Installing hardwood flooring is not as difficult as it might seem, nor does it require as much skill as one might think. Here is my simple how to install hardwood flooring from my experience installing these wood floors in my bedroom and hallway.
When I bought my fixer upper, there was the most hideous multi blue color carpet with giant stains and awful pet smells. That was not something I could not live with! I tore up the carpet and padding to expose the 3/4″ particle board sub floor over planks. My choices at this point were that I could remove the particle board and install standard thickness hardwood floors in its place, or I could leave the subfloors and install a thin wood floor. I opted to save myself some time and money and chose a 5/16″ thick floor from Bruce. Since this was the top floor of the house, I felt that these floors would not get a lot of traffic or damage. If I was installing floors in the living room or at the front door, I would have made a different decision.
What you will need
- wood floor of your choice
- compressor
- Stapler or floor nailer
- underlayment
- nail set, hammer, and other hand tools
- tape measure
- chalk line
- chop saw
- table saw
- dovetail or jamb saw
Before you begin
Take some time to plan out your room and flooring. I made my decision based on what was best for the space (not wanting to raise the floor height much) and what was the most reasonably priced. That meant a thin wood floor that was only 2″ wide. I cannot sand these floors down later as with 3/4″ wood floors (manufacturer says they can withstand one sanding.) Also choosing this 2″ width means you use more staples and the installation is extremely slow. You move along at 2″ at a time. A wide plank of 4-5″ or more would have installed in a fraction of the time.
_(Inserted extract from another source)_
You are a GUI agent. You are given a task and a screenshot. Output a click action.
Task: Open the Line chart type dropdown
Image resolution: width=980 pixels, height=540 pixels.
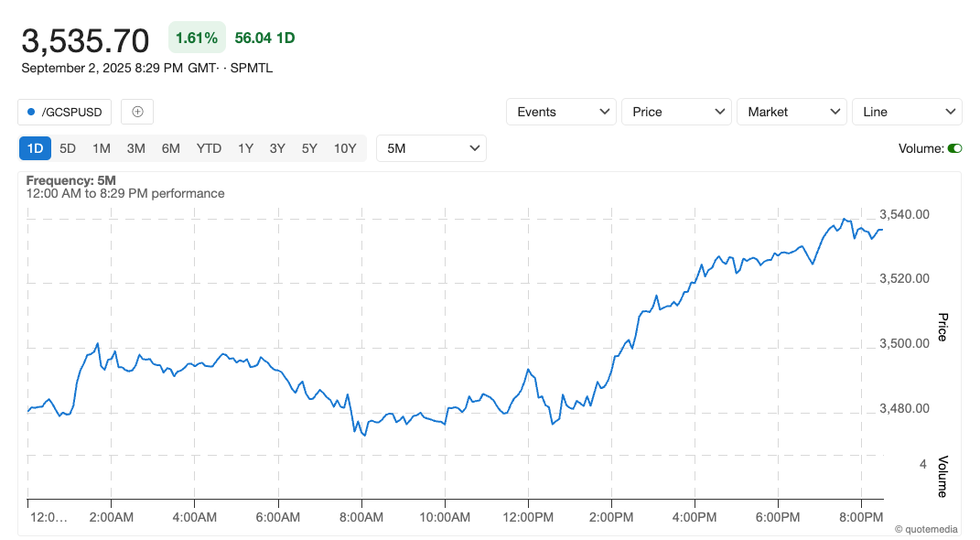click(x=906, y=112)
Spend some time thinking about the finish as well. Flooring can come prefinished or bare wood. The prefinished planks are slightly more expensive, but really are worth it in the long run saving lots of time, mess and money not having to finish the floors at the end. Unfinished floors need to be sanded (expensive and messy) prior to staining and sealing. Personally, I would always opt for a prefinished board.
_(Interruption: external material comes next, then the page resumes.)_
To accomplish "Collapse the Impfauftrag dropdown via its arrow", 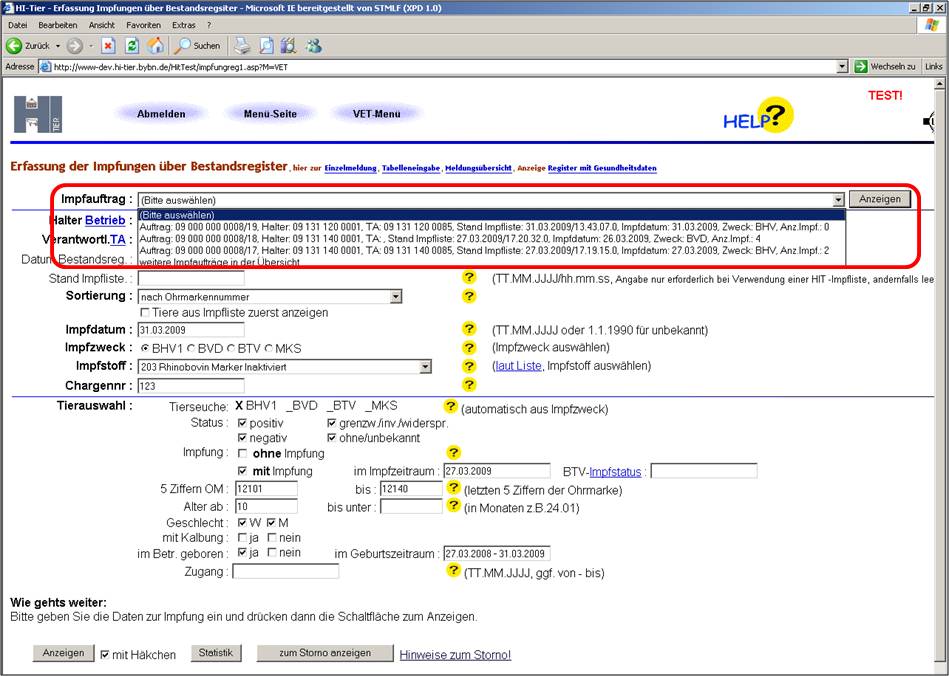I will [838, 199].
Also plan the direction the wood planks will run, parallel or perpendicular to the entrance. Many designers recommend that the boards run away from the entrance of the room as this perspective makes the room look bigger. I also chose to run my boards the long way in the room since it was a long and narrow room.
Lastly, read the instructions for the flooring you purchased. There are so many wood and engineered products and they will each have different recommendations for installation and tools. The thin engineered floor I chose were Bruce American Originals Deep Russet Oak 5/16 in. T x 2-1/4 in. W x Varying L Solid Hardwood Flooring.
This flooring needed to be stapled to the floor per the manufacturer’s instructions. Wood floor cleats would damage the wood and not allow the tongue and groove to sit properly. I had to do some research to find the right stapler size and purchased this Bostitch stapler. You can rent staplers or nailers but the slow installation time made the rental more expensive than just buying the stapler. I could also do the work at my own pace without the clock ticking on the rental.
Step 1 – Prepare the floor
This means cleaning all debris, removing any nails or staples protruding from the floor (or hammering them flush.) Floors need to be as smooth and level as possible. Any major bumps, divots or holes will be noticeable in the finished floor and will make installing the tongue an groove impossible in some cases. I also removed the covers for the baseboard heaters so I could get the wood underneath for a finished look.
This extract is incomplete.